━━ Data

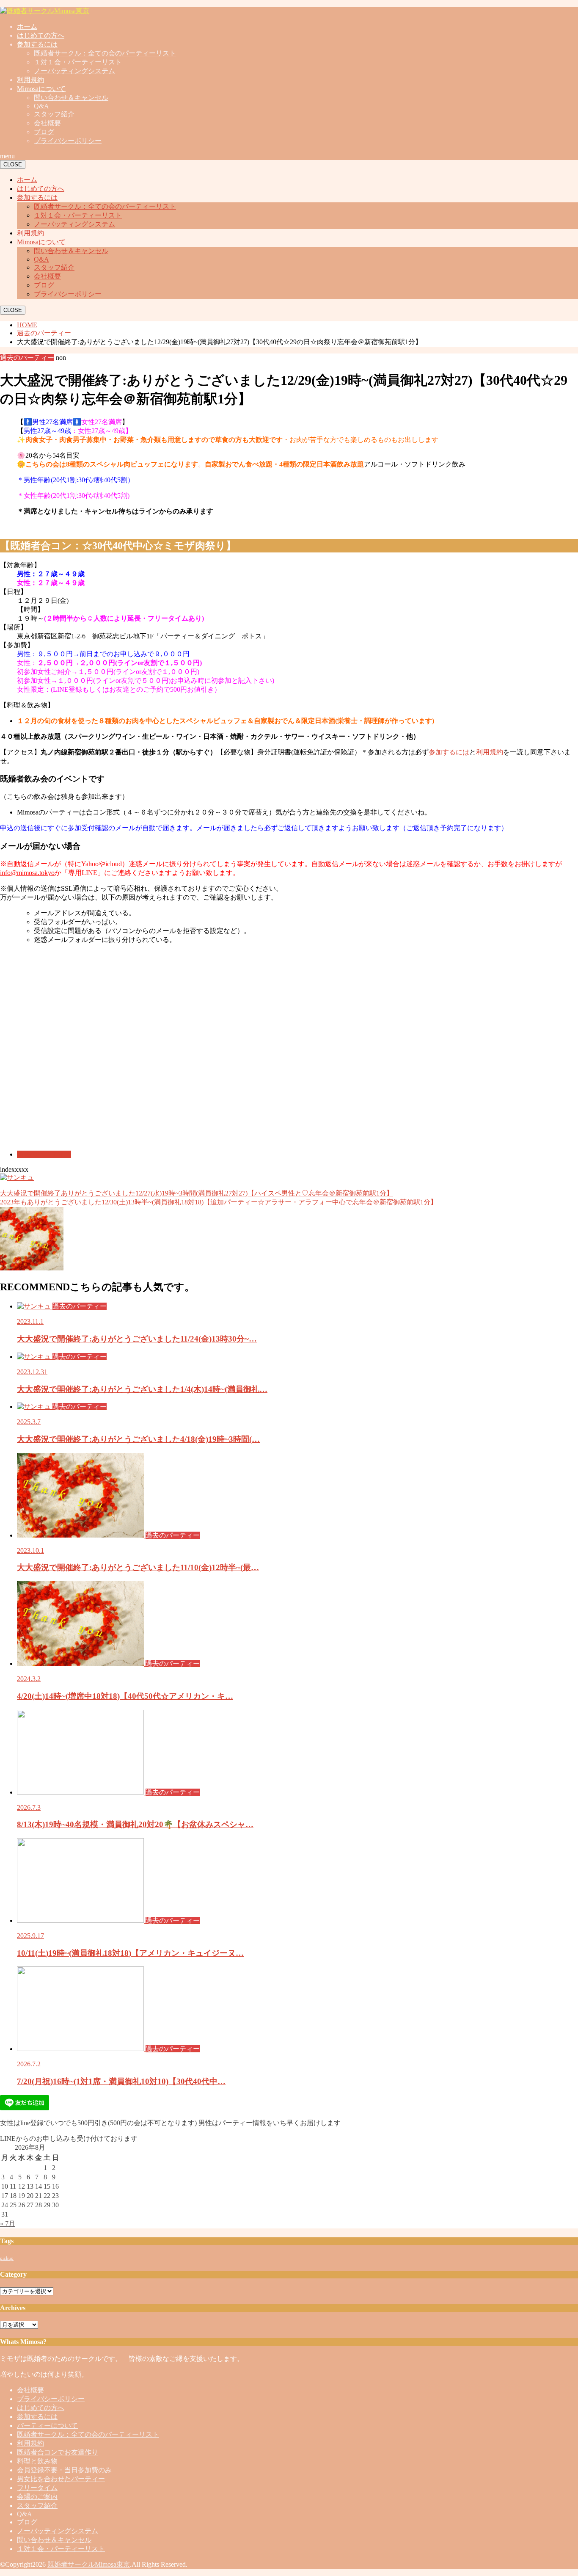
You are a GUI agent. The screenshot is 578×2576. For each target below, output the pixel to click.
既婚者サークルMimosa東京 (88, 2564)
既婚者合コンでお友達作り (57, 2452)
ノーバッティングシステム (74, 71)
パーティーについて (47, 2425)
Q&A (41, 106)
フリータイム (37, 2487)
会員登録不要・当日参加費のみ (64, 2470)
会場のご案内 (37, 2496)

━━━━

Task instructions: Line by line and exactly, write out the material above. Skip the pictures.

Response to the task:
You are a GUI agent. The screenshot is 578×2576. For each target below, output the pixel to click.
既婚者サークルMimosa東京 (88, 2564)
既婚者合コンでお友達作り (57, 2452)
ノーバッティングシステム (74, 71)
パーティーについて (47, 2425)
Q&A (41, 106)
フリータイム (37, 2487)
会員登録不要・当日参加費のみ (64, 2470)
会場のご案内 (37, 2496)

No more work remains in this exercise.